Ce qui ressort de la présence de Rihanna à Dakar, ce sont les stéréotypes sexuels sur les femmes noires, stéréotypes intériorisés aussi par les hommes noirs. Tous émerveillés de voir une femme noire acceptée par un homme puissant et occidental. On en oublierait que celui qui vient comme l’homme providentiel, n’est en réalité que le représentant de notre pire ennemi, l’occident politique.
L’image était assez forte. Macron, seul blanc entouré de Noirs, mais également seul à pouvoir approcher de près la seule femme noire présente, que tous regardaient avec envie. C’est comme si, symboliquement, lui seul possédait l’Afrique, terre de richesses et de vie, et qu’en même temps la Diaspora n’y pouvait rien.
En tant que féministe il me coûte beaucoup d’utiliser ces termes. Vous n’avez pas défendu l’Afrique, vous avez inconsciemment donné votre femme, votre fille, votre mère, votre pays, votre pouvoir à votre ennemi.Parce qu’il est un ennemi. Vous avez dépouillé vos fils, vos pères de leur héritage, et vous l’avez posé aux pieds de votre vainqueur. J’ai juste envie de crier « looser », ce que nous sommes, des « loosers ».
Vous avez fait d’une femme noire un objet sexuel et vous l’avez mise dans les bras de celui qui vous exploite. Le déchaînement de propos explicitement sexistes, misogynes, presque malsains, disent que les femmes noires ne méritent pas d’être défendues par les hommes noirs. Dès qu’il s’agit d’une femme noire et d’un homme blanc ou de pouvoir, c’est forcément sexuel.
On aurait dit que cette femme était dans le domaine public et qu’on pouvait se permettre de la posséder sexuellement par la parole. C’était quasiment un viol imaginaire, collectif. Un objet déchiqueté, piétiné, « objetisé ». Personne ne s’est dit que Rihanna n’avait peut-être aucune attirance pour Macron, aussi puissant soit-il? Personne ne s’est demandé si, au fond, c’est une personne bien, motivée par l’amour des siens, les Africains? On oublie que cette femme noire est issue d’un milieu pauvre, descendante d’esclaves, utilisée par le même système qui a razzié ses ancêtres.
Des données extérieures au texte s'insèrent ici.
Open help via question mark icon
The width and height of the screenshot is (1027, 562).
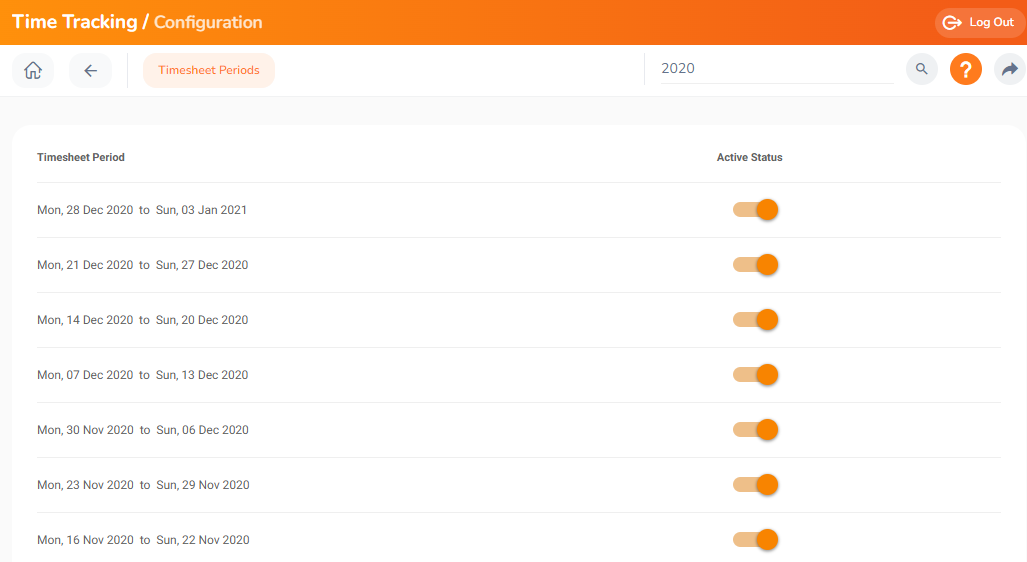(x=965, y=69)
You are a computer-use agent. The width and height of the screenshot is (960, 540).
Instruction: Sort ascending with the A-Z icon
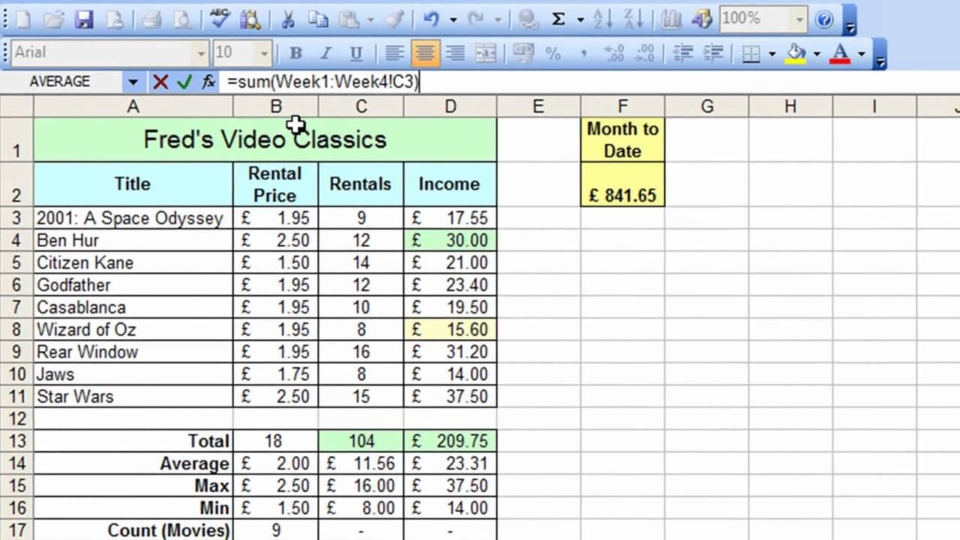pos(602,19)
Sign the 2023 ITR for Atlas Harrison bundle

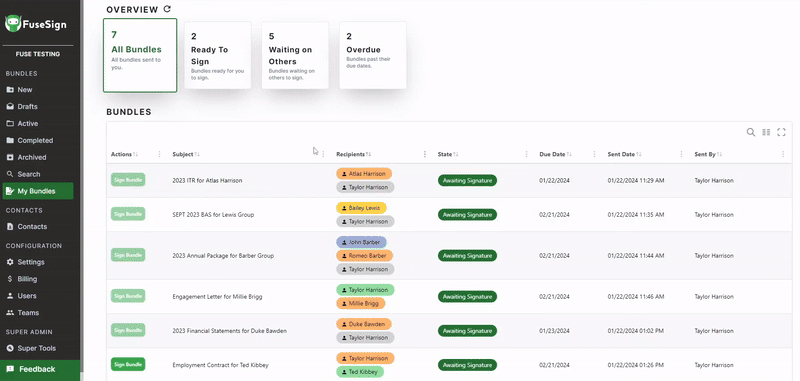(x=128, y=180)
Venir avec 3 milliards et repartir avec 50, on peut dire que si coucherie il y a eu ce n’est pas avec Rihanna. Il a tripoté devant vous votre femme la plus attractive, la plus vitale celle sans qui vous ne seriez pas l’Afrique. Il a entrelacé ses doigts avec ceux de votre président. Il est arrivé avec votre président vaincu, dans la symbolique ville de Saint-Louis, devant Faidherbe, celui qui a humilié, détruit, tué et dispersé vos ancêtres. Il arrive avec sa politique africaine, son éducation africaine, son planning familial africain. C’est nous que Macron a violé, c’est tout le peuple africain, passé et futur que Macron a possédé devant vous, et vous n’avez rien dit. Ce n’est peut-être pas étonnant qu’on accepte que c’est ailleurs que l’éducation de nos enfants peut se faire, qu’on accepte que la France continue de parler de politique africaine, que la France continue de nous dépouiller, et de dire qu’elle nous aide. En gros l’impérialisme nous « pisse » et affirme que c’est de l’eau tiède, pour notre bien.
La chose la plus terrible, c’est que nous soyons passés à côté de la symbolique visite de Rihanna, une femme déportée qui rentre chez elle. On aura raté “ un billet pour l’Afrique” du futur. Avant, au temps de nos vaillants pères, les enfants de nos ancêtres déportés rentraient chez nous, chez eux avec nous, et pour nous. Au temps du vrai panafricanisme Maya Angelou, Amy Ashwood et tant d’autres, rentraient à la maison dans l’intérêt et l’envie d’aider l’Afrique à chasser l’impérialisme et le colonialisme hors d’Afrique. Aujourd’hui, certains « visitent » l’Afrique comme des collabos. Quand les blancs ont débarqué en Afrique ils n’ont pas trouvé de grands enfants qu’ils pouvaient distraire avec des miroirs et des bijoux en toc, mais nous avons permis que ça arrive. Le plus amusant est qu’ils sont repartis avec les miroirs et bijoux en toc, la femme, et notre argent. Virilité, repos! Jusqu’à la prochaine stimulation collective.